По вечерам обсуждаются тексты отдельных уже написанных сцен и общие задачи постановки. Пискатор жалуется на «долгие поучительные объяснения»
Роман Гашека — одна из самых любимых книг Брехта, он остался ему верен до конца жизни. Инсценировка представляется ему простым делом. Потому что сценическое действие уже заключено в самом романе и драма легко вышелушивается из повествования. В те дни Брехт — один из немногих, кто видит в «Похождениях бравого солдата» не только веселый и злой памфлет-лубок, но и глубокий художественный и вместе с тем общественно-исторический смысл романа. Швейк настоящий герой современности. Он прямой потомок Тиля Уленшпигеля и Санчо Панса; они-то и суть народ, настоящий, не мифический, не идеализированный. Они любят поесть, и выпить, и притиснуть девку, не болтают о возвышенных идеалах, не раскисают в сантиментах и не тонут в глубокомыслии. Но каждый из них хитрее и разумнее всех присяжных умников. Таков и Швейк. Он не лезет на рожон, не пыжится героем, но если приходится драться — не трусит. С властями и с богатеями он почтителен, однако не раболепен и всегда готов обвести вокруг пальца самонадеянное начальство. Швейк настоящий революционер — он безоговорочно отрицает мир, в котором живет. Всем своим существованием он отрицает буржуазный порядок, армию, церковь, государство, филистерскую мораль. Он смеется над этим наивно и убийственно. Конечно, зля тех, кто представляет себе революционеров романтическими героями, изрекающими гордые речи, Швейк не подходит. Ведь он груб, даже циничен. Современные донкихоты хотят обойтись без оруженосцев. Санчо Панса для них неказист. Но Санчо, Уленшпигель и Швейк — хитрые мужики, которые много сильнее, чем все рыцари печального образа, и трезвее смотрят на мир.

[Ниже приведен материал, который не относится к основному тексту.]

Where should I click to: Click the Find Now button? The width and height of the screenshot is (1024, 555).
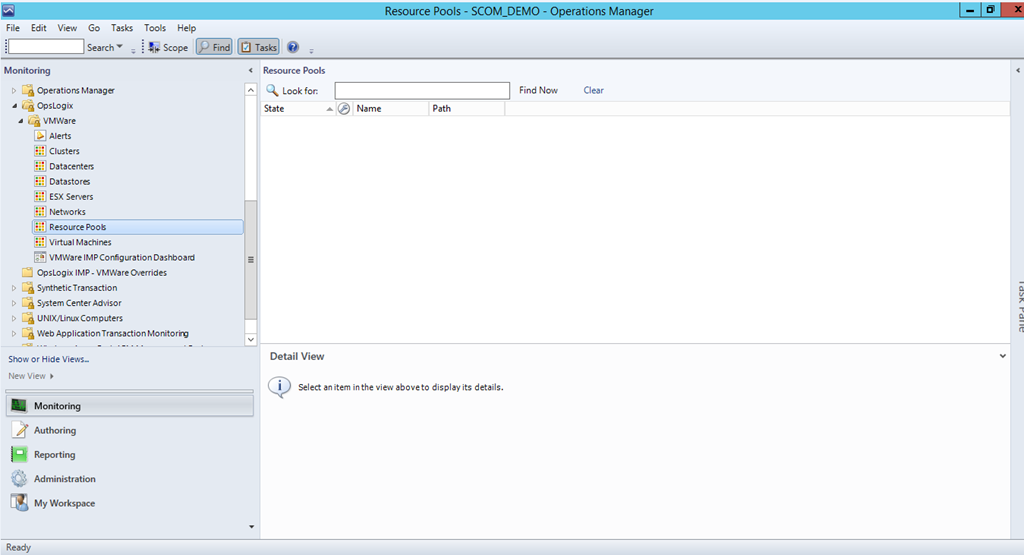coord(538,90)
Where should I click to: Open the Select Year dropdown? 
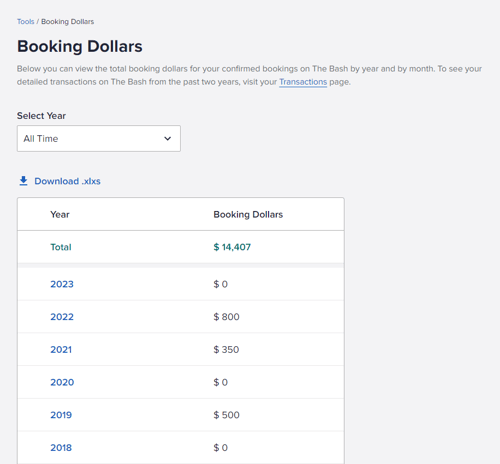pos(99,138)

Постановка «Швейка» в театре Пискатора вызывает шумные, долго не утихающие отклики. Нацистские и правые газеты вопят о «грязных надругательствах над понятиями воинской чести», умеренные критики огорчаются, что столько талантов затрачивается на обычную коммунистическую пропаганду.
Утром он слушает город. Рано утром, когда жена еще спит и в их комнатах и за дверями густая сонная тишина, он открывает окно голосам Берлина.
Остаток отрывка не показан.